▸ Task to carry out: Each line containing the word "link" must be copied from the material below.

___

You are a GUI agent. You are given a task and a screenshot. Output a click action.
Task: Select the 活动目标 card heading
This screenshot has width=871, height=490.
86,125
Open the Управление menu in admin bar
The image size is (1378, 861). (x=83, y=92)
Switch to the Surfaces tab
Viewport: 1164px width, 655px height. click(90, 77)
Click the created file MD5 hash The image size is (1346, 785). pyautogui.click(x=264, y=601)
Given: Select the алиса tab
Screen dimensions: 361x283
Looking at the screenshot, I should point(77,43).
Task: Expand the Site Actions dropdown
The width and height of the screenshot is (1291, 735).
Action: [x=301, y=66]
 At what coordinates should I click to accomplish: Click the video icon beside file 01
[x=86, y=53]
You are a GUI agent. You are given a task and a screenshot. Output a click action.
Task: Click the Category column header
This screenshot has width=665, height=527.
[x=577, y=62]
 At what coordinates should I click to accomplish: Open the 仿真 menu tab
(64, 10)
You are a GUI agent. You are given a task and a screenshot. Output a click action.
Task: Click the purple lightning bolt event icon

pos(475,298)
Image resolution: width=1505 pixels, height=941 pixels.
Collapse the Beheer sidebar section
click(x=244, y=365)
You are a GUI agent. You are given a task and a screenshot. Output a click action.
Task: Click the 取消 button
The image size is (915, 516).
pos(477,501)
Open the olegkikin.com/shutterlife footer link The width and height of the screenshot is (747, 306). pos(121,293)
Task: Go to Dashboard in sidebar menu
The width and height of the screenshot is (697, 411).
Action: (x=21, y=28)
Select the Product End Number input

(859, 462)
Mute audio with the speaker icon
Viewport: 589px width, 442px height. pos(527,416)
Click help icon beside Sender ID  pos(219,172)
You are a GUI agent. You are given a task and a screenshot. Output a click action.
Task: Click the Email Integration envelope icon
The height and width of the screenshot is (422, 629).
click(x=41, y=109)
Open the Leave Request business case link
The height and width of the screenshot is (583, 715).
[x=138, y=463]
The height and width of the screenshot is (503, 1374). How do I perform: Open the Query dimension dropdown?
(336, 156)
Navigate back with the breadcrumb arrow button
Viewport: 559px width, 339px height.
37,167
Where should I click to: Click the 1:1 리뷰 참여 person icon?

___

▸ Solution to this problem:
Open the olegkikin.com/shutterlife footer link The width and height of the screenshot is (747, 306). pos(121,293)
Open the Leave Request business case link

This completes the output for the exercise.